Não era de hoje que andávamos juntos, eu mais Joaquim. Desde "O Padre e a Moça", minha primeira aventura na lanterna mágica chamada cinema, que eu gostava de ficar na sua oca em Ipanema (...). E foi naquela maloca que o herói Joaquim deu de não comer nem dormir, pulava cedo na ubá e se punha a maquinar uns causos. E de tanta maquinação nasceu seu Macunaíma, coisa boa de ler, tão perfeita, tão acabada que parecia que ia virar cinema, mesmo que ninguém o filmasse.
E eu adormecia e acordava sonhando a mesma coisa: brincar de ser aquele herói que fazia coisas de sarapantar. Grande Otelo virou Macunaíma preto, Dina Sfat, a Ci Mãe do mato, Jardel Filho, o Wenceslau Pietro Pietra, aliás o gigante Piaimã, comedor de gente, (...) e assim por diante.
E o Macunaíma branco? Tinha, não. Ou tinha, mas não tinha ainda de certeza mesmo. (...) Botei minha violinha no saco e segui acompanhando as trabucagens dos primos. Mas o nosso herói Joaquim andava desinquieto.
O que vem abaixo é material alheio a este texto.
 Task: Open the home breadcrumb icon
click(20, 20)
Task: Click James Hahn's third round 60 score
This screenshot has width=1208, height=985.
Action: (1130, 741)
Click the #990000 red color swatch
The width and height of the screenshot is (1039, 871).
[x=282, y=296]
Se dormia com o olho esquerdo, com o direito vigilava.
Com o coração apertado decidiu sair pelo Brasil afora campeando um alguém para seu Macunaíma branco, seguido por um séquito sarapintado de jandaias e araras vermelhas. (...) De A a Z todos os malazarteiros e burlantins entre 25 a 50 anos passaram pela sua frente, de fato ou imaginados. Quer dizer, todos menos eu, que estava ali, ao alcance da mão.
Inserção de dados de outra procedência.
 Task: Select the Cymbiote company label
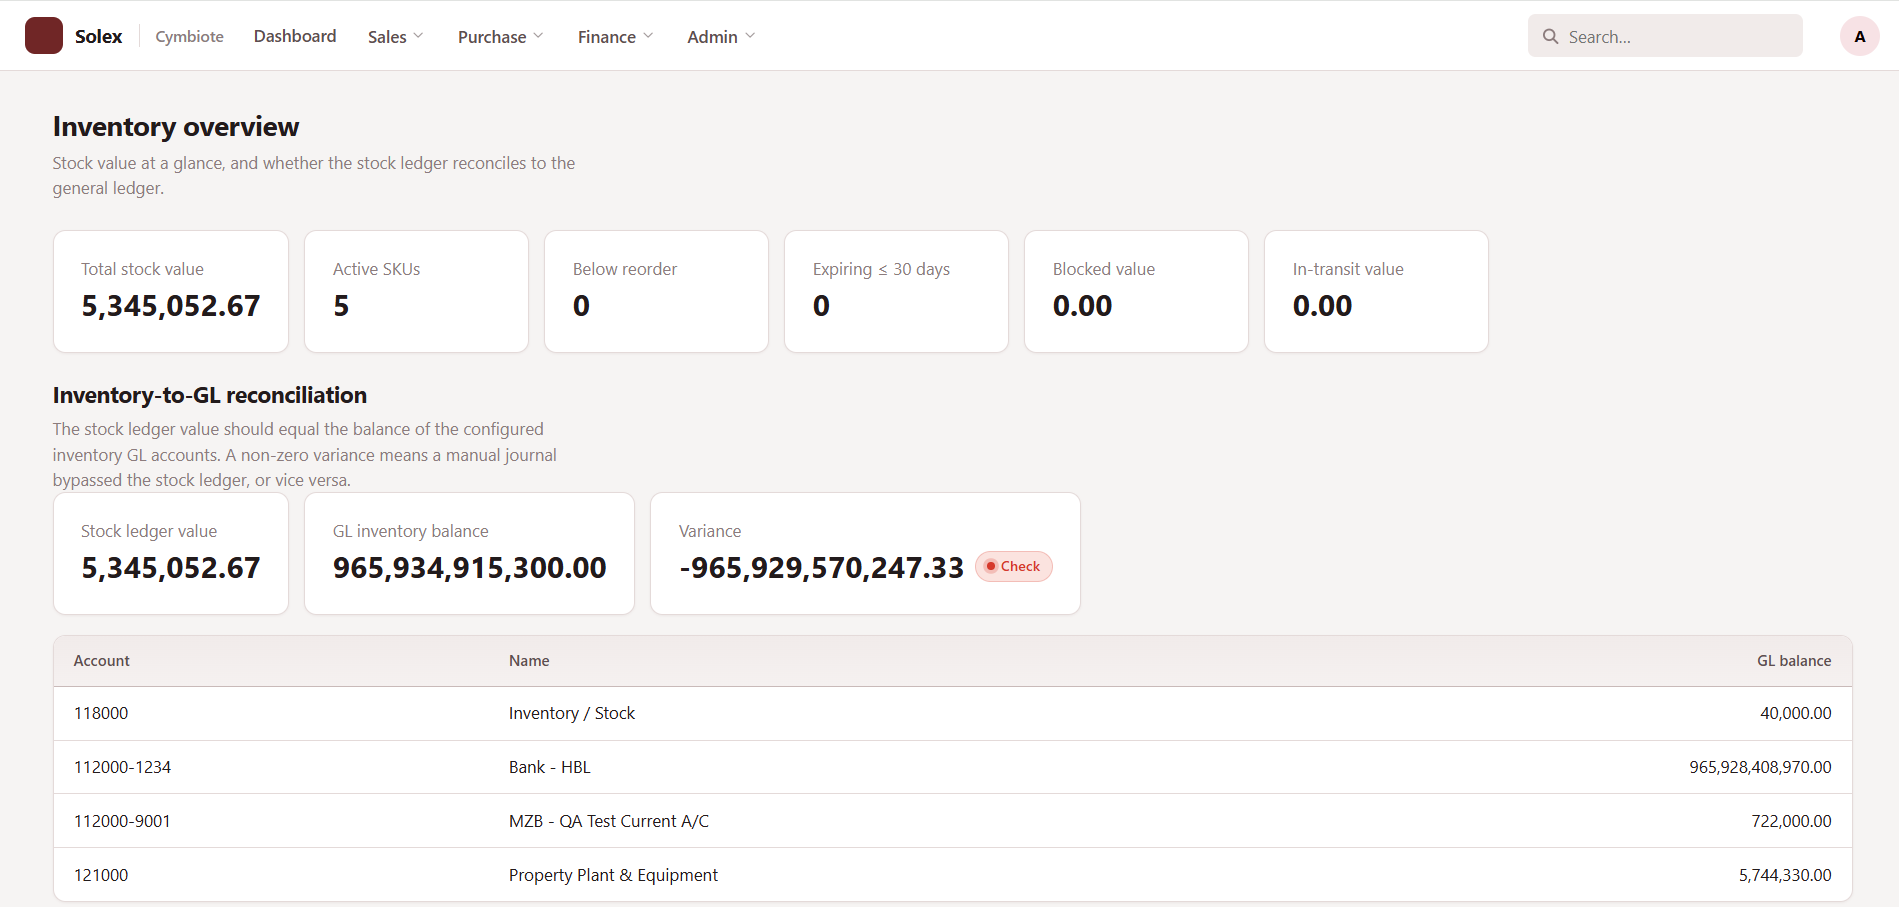pos(189,36)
Passaram-se muitas luas e nada satisfazia o herói. Uma tarde estava ele aborrecido e silencioso quando o pássaro uirapuru pousou na sua cabeça, começou a cantar e o herói entendeu o que ele dizia. Joaquim ficou me olhando um tempo de um jeito que me deu vontade de dizer:
- Não me olha de banda que eu não sou quitanda, não me olha de lado que eu não sou melado.
Mas não disse. Aí ele me perguntou de golpe:
- Que me diz, perdiz? Topa operar o nariz?
Eu continuei parado, meio assim-assado, assuntando numa cisma assombrosa. E o herói, revirando os olhos de gosto com a minha atrapalhação, foi explicando que eu tinha dois narizes, inimigos um do outro: um, fino, se visto de lado, outro batatudo, se visto de frente. Irreconciliáveis!, ele disse. Difícil para aparecer na máquina de fazer fita.
- Se você ajeita isso a gente filma, parceiro.
- Sem nariz? Ora, vá desmamar jacu com alpiste, moço!
Saí batendo o pé, firme, para esconder a brabeza que tomou conta do meu coração narigudo (...).
E o herói saiu do sério de sua voz baixa e falou pra que todo mundo escutasse:
- Coração dos outros, seu nariz até que é bonitim e não atrapalha!!! Meus cuidados, vosmicê tem até o nariz do nosso herói, branco de lado, negro de frente e mameluco, mulato, cafuzo nos três quartos. Topas ser Macunaíma, parceiro?
Quis responder, mas cadê voz para falar? Nem precisei de boca. Estava todo faceiro, num mexe-mexendo pelo corpo todo que nem quando mulher faz cosquinhas na gente. E lá se foi fazer seu filme Joaquim Pedro de Andrade, herói de nossa gente!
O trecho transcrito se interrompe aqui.